How 9/11 Changed Canada for the Better
How much has Canada changed in the last eleven years? Consider this: As the World Trade Center rubble was still smoldering, the then-leader of Canada’s left-wing NDP party, Alexa McDonough, declared: “As responsible international citizens, it is important to reaffirm our commitment to pursuing peaceful solutions to the tensions and hostilities that breed such mindless violence.” A year later, in a CBC interview broadcast on the first anniversary of the Sept. 11 attacks, then-prime minister Jean Chrétien suggested the 9/11 attacks might have been a reaction to Western greed and arrogance: “You cannot exercise your powers to the point of humiliation for the others.”
Such remarks would be unthinkable now.
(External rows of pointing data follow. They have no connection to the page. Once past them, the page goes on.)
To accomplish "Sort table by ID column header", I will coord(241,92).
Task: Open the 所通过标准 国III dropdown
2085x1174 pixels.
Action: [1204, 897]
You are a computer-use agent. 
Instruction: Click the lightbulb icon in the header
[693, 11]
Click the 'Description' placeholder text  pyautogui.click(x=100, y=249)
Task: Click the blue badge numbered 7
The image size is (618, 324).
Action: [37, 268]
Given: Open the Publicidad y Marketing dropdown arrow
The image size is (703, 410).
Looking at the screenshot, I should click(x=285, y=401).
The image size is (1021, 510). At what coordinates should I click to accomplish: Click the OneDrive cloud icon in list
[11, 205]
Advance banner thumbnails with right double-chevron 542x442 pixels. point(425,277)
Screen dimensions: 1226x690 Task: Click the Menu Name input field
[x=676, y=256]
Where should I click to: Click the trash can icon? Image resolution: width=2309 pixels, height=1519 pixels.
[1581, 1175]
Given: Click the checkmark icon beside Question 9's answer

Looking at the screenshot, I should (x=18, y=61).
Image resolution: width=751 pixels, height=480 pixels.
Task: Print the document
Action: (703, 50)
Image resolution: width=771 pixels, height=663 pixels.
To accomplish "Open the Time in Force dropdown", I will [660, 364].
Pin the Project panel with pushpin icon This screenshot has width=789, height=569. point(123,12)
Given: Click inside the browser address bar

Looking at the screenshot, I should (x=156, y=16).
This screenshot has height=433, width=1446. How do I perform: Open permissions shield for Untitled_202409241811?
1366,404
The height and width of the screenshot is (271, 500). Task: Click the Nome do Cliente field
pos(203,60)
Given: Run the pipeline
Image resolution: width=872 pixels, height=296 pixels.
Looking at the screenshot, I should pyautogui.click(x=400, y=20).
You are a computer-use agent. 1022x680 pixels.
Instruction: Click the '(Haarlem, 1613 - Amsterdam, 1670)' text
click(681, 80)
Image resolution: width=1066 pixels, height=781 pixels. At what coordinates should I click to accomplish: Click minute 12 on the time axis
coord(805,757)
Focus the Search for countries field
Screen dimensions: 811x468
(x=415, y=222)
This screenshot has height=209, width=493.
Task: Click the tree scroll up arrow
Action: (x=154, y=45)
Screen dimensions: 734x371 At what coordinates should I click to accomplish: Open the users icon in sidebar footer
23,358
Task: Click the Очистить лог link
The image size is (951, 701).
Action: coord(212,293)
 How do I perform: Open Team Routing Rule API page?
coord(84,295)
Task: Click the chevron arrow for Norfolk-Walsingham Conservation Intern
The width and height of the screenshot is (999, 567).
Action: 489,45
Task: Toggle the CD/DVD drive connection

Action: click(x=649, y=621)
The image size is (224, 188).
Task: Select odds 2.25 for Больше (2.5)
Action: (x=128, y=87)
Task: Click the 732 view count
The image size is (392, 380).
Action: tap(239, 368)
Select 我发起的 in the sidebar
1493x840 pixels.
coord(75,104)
Canada is a place where even most mainstream leftists recognize the need for military intervention as a means of disrupting terrorism and protecting local populations.
Before 9/11, for instance, Canada’s involvement in the bombing of Muammar Gaddafi’s loyalists in Libya in the spring of 2011 would have been a major political issue: Ms. McDonough and other well-known Canadian activists such as Naomi Klein and Judy Rebick would have locked arms and marched on Parliament Hill, demanding a “peaceful solution.” Yet in the 2011 federal election campaign, the word “Libya” was scarcely mentioned by any politician of note, even as the bombs were falling. Nor did anyone make much of Afghanistan, where 158 Canadian soldiers have died.